La guerre de Poutine n'est ni sainte ni juste - Dominique Moïsi (Institut Montaigne)

La guerre de Poutine n'est ni sainte ni juste

Dominique Moïsi

 Institut Montaigne, Paris – 26/04/2022

 

"Dénazifier" l'Ukraine, défendre les valeurs traditionnelles de la grande Russie : Vladimir Poutine multiplie les prétextes pour justifier son invasion de l'Ukraine et faire passer cette agression pour une guerre "sainte". Une rhétorique qui l'éloigne encore un peu plus de la sphère démocratique internationale, explique Dominique Moïsi.

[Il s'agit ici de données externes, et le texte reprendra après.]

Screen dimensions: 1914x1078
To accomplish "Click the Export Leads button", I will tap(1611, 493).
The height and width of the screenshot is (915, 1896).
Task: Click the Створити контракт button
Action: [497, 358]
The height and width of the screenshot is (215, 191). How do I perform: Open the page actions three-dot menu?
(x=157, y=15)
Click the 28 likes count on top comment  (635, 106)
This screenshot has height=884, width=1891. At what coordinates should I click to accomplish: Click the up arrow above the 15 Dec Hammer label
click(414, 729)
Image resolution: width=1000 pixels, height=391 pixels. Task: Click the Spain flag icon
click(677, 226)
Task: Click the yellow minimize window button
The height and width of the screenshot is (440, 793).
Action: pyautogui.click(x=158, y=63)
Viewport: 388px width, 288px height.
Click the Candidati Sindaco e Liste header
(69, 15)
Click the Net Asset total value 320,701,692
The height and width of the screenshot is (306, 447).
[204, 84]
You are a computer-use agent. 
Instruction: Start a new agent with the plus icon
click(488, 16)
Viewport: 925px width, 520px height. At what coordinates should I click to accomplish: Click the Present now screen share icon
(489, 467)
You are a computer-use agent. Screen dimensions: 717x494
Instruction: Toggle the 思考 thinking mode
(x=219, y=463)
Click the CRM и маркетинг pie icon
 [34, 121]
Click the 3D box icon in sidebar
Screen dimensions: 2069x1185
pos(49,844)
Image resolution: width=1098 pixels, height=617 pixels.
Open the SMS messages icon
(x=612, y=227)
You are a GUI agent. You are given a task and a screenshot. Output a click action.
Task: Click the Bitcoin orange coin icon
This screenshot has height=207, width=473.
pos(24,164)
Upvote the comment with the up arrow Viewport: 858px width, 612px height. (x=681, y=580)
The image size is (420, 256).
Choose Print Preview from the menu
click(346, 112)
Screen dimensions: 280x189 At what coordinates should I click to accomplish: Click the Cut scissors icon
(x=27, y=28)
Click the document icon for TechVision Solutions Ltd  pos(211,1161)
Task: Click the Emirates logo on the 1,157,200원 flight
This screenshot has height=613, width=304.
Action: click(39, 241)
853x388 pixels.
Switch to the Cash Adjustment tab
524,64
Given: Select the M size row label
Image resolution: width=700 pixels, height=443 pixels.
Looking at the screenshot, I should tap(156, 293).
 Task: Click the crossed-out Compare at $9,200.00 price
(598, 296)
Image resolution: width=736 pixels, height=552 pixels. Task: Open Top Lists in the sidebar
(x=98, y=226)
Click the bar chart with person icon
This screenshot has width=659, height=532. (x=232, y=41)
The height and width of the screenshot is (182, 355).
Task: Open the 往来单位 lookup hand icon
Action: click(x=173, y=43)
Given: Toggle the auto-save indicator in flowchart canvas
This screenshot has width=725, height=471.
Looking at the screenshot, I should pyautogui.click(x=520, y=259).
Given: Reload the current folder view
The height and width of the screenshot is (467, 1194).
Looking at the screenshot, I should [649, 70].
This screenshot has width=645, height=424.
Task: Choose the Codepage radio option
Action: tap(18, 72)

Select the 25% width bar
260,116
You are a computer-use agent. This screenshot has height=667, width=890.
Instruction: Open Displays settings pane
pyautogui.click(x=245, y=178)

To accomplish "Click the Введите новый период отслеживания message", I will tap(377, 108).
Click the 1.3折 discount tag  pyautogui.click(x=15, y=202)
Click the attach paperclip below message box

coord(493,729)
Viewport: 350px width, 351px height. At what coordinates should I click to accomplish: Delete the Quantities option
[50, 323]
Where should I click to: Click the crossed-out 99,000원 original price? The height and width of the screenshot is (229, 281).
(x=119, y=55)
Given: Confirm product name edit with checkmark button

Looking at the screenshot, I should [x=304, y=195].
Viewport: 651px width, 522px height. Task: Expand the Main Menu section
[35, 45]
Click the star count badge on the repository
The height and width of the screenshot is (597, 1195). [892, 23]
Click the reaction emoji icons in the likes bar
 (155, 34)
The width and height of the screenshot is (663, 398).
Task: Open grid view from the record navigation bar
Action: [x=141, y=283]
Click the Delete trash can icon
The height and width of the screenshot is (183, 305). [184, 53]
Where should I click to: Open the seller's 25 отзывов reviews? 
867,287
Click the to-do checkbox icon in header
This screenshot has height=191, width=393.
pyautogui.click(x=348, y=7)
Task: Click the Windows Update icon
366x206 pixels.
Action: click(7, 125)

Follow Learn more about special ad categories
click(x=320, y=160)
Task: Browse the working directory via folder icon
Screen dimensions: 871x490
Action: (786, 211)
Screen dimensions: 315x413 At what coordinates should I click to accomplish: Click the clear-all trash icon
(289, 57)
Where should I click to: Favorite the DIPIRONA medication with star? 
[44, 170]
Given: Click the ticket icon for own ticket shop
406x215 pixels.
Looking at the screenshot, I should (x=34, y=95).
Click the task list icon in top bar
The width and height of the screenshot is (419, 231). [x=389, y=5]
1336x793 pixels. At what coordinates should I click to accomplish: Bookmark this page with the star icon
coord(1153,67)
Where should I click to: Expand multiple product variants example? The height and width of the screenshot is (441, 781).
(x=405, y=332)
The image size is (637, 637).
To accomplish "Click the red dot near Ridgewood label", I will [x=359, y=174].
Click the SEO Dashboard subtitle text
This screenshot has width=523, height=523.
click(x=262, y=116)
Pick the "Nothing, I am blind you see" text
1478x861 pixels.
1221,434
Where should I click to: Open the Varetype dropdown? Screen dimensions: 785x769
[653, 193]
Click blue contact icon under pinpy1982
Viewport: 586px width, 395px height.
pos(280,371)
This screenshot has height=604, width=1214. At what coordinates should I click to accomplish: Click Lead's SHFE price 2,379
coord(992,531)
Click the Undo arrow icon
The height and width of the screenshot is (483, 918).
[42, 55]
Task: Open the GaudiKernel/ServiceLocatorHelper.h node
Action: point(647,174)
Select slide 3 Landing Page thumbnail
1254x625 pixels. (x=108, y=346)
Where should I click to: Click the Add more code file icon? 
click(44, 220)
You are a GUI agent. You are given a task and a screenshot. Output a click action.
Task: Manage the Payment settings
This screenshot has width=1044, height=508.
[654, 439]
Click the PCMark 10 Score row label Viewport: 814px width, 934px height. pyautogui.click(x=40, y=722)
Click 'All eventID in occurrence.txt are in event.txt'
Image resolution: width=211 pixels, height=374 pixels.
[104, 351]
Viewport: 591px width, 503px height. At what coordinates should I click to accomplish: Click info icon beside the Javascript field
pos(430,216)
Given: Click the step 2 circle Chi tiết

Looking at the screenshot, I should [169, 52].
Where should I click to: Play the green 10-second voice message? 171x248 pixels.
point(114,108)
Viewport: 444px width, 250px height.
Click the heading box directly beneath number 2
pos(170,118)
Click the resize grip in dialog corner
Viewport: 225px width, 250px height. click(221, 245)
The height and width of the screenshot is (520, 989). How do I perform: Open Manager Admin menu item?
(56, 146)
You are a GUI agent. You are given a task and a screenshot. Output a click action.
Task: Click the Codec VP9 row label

Guerre sainte ou guerre juste. Les deux concepts se confondent parfois. Cicéron présentait comme une "guerre juste" le combat de la civilisation romaine contre les barbares. Au Moyen-Âge, la volonté du christianisme occidental d'établir avec les Croisades son contrôle sur la Terre sainte donne naissance à l'expression de "guerre sainte". La guerre sainte est pour ses acteurs nécessairement juste. La guerre juste n'est que rarement sainte. Ces concepts issus de l'Antiquité et du Moyen-Âge s'imposent à nous presque comme des évidences au moment où le Moyen-Âge revient au cœur de l'Europe, au moment où des soldats violent des femmes de manière systématique, affament des populations civiles. Pourtant la Russie de Poutine entend présenter ses "opérations spéciales" contre l'Ukraine comme non seulement justes, mais de plus en plus avec la dérive idéologique du pouvoir comme sainte.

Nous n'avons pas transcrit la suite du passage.